Cuentas pendientes con mamá
El realizador francés Stéphane Brizé ya nos plantea desde el título una imprecisión temporal que obedece exclusivamente a lo efímero o fugaz que define esta relación entre madre e hijo y que forma parte del centro neurálgico de este seco pero contundente film de cámara, de tono intimista y despojado de todo sensacionalismo o sentimentalismo.
Si hay algo que prevalece en Algunas horas de primavera es sin duda la enorme distancia afectiva entre los protagonistas: Alain (Vincent Lindon) e Yvette (Hélène Vincent), hijo parco por naturaleza, cerca de los 50, que tras una estadía forzosa en prisión, luego de haber sido condenado por participar en contrabando de drogas al transportarlas en su camión, debe sin desearlo regresar al hogar maternal y así comenzar la lenta reinserción social en un país en plena crisis, mientras que su anciana progenitora encara el último tramo de su enfermedad terminal, aspecto que la lleva a decidir acabar con el sufrimiento en una clínica suiza donde se practica el suicidio asistido para casos como el suyo.
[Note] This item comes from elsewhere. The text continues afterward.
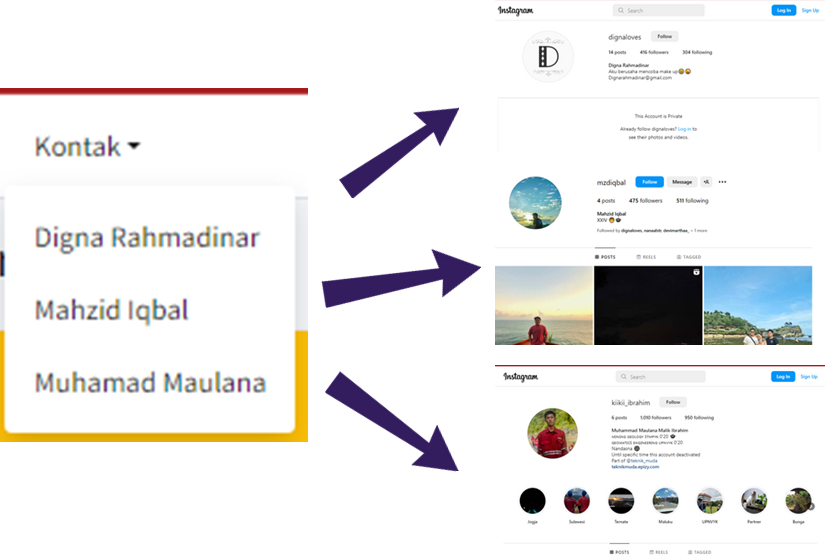Open the three-dots options for mzdiqbal
The height and width of the screenshot is (559, 825).
pyautogui.click(x=722, y=182)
Poco importa la cárcel, la viudez, como las causas que llevaron a la distancia entre ambos porque si hay algo abolido en este relato es precisamente el pasado o los recuerdos felices y a la vez lo único consumado y tangible, además del férreo y mutuo destrato, es sencillamente el inevitable paso del tiempo.
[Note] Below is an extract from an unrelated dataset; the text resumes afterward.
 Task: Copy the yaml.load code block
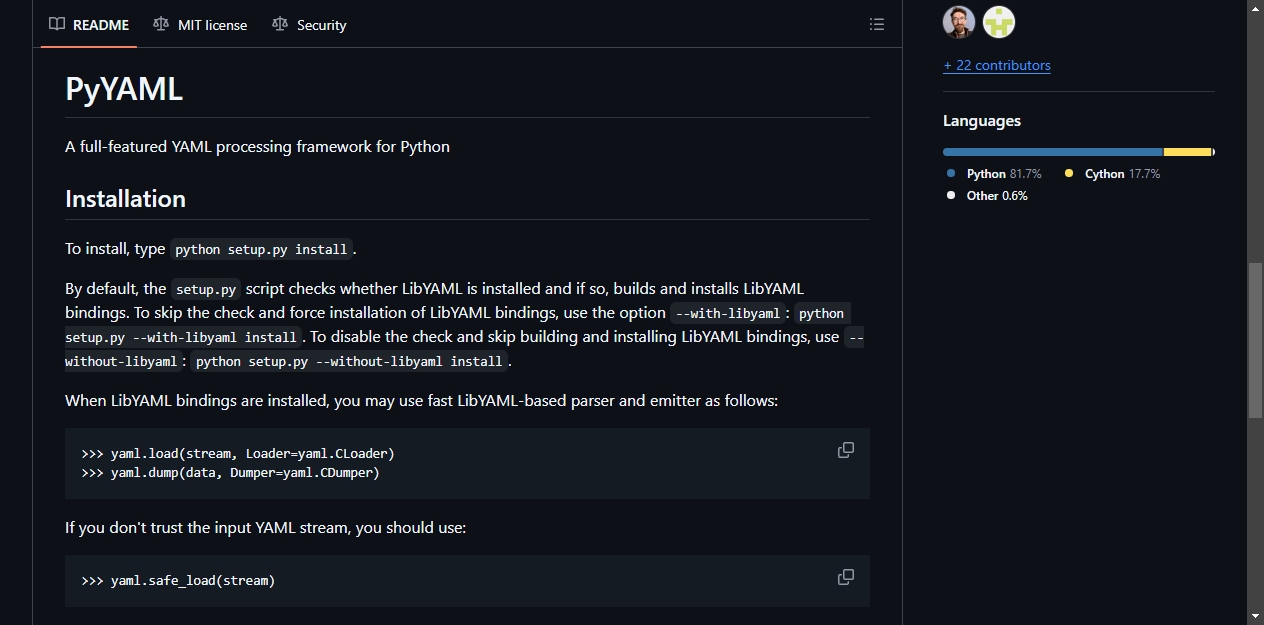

Tiempo perdido para la reconciliación; tiempo perdido para dar vuelta la página y comenzar una vida diferente, donde las críticas maternales no empañen cualquier intento de cambio y en definitiva tiempo perdido para recuperar la salud y la palabra justa antes de la despedida.
Ligado a esa tensión irresuelta que desde el primer minuto hasta el último se contiene en una olla a presión tanto para el caso de Alain que no repara en reprochar a una madre enferma la falta y la convierte en culpable de su propio destino, así como de esa frágil anciana que se ve invadida de repente por un hijo al que no espera, el relato fluye y se reviste de distintos matices dramáticos que van apareciendo sutilmente gracias a las brillantes actuaciones de Vincent Lindon y la experimentada Hélène Vincent porque la cámara los sorprende en el acto del despecho o del reproche, sin contaminar con primeros planos o cortes abruptos el momento de amor odio en la intimidad, que pendula de manera constante.
Adscripto siempre a la vertiente de los conflictos internos de sus personajes y de las corazas afectivas que de cierta manera los protege, el director encuentra en la trama el espacio adecuado para poner en escena los diferentes estadios del duelo cuando se tiene tan cerca la presencia de la muerte y lo hace sin estridencia ni especulaciones para que al espectador le cueste el doble la identificación primaria y desde esa incómoda pasividad surja el camino tortuoso hacia la reflexión.
Así como en la primavera estacionaria se renueva por así decirlo el aire y las hojas crecen, también existen aquellas que perecen a pesar de los colores del día o el reflejo de la luna por las noches para acompañar a esos amores que perduran. Ese es el cine que últimamente no llega a nuestra pantalla, como aquellas primaveras de antes colmadas de hojas y matices que le ganaban la carrera al paso del tiempo.